→ **Your objective**
Please extract the section of the NDR kinase passage from "In unicellular eukaryotes, Ndr" up to and including "and become round.", copying it word for word.

═══ Source passage ═══

= NDR kinase =

NDR (nuclear dbf2-related) kinases, are an ancient and highly conserved subclass of AGC protein kinases that control diverse processes related to cell morphogenesis, proliferation, and mitotic events.

==Function and medical relevance==
Like most AGC kinases, the NDR kinase subclass is activated by phosphorylation of a conserved serine or threonine in an activation region C-terminal to the kinase catalytic domain. The NDR kinases are distinguished by an apparently functionally essential binding of MOB co-activator proteins that are also widely present in eukaryotes. Most NDR kinase catalytic domains also contain an extended insert region that may function as an auto-inhibitory element. The NDR kinase family can be further divided into two subgroups, the Ndr family and the Wts/Lats family. Humans have four NDR kinases: Ndr1 (or STK38), Ndr2 (or STK38L), Lats1 (large tumor suppressor-1) and Lats2. In animals these kinases have reported roles in the regulation of diverse processes, including cell proliferation control, activity of proto-oncogenic proteins, apoptosis, centrosome duplication, and organization of neuronal dendrites.

In unicellular eukaryotes, Ndr kinases play important roles in the control of the cell cycle and morphogenesis. In the fission yeast Schizosaccharomyces pombe, an organism amenable for the study of cell morphogenesis, the Ndr kinase Orb6 has a role in cell polarity and morphogenesis control in part by the regulation of small Rho-type GTPase Cdc42. Specifically, Orb6 kinase spatially restricts Cdc42 activation to be at the polarized tips of a cell, causing the Cdc42-dependent formins, For3 (an F-actin cable polymerization factor), to also be activated at the cell tips, ensuring proper cell growth and polarization. Upon loss of Orb6 kinase function, cells fail to maintain a polarized cell shape and become round.

═══ Raw data ═══

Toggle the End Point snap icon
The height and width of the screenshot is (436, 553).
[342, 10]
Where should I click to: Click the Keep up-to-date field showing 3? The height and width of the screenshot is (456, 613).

═══

→ **Exercise response**
In unicellular eukaryotes, Ndr kinases play important roles in the control of the cell cycle and morphogenesis. In the fission yeast Schizosaccharomyces pombe, an organism amenable for the study of cell morphogenesis, the Ndr kinase Orb6 has a role in cell polarity and morphogenesis control in part by the regulation of small Rho-type GTPase Cdc42. Specifically, Orb6 kinase spatially restricts Cdc42 activation to be at the polarized tips of a cell, causing the Cdc42-dependent formins, For3 (an F-actin cable polymerization factor), to also be activated at the cell tips, ensuring proper cell growth and polarization. Upon loss of Orb6 kinase function, cells fail to maintain a polarized cell shape and become round.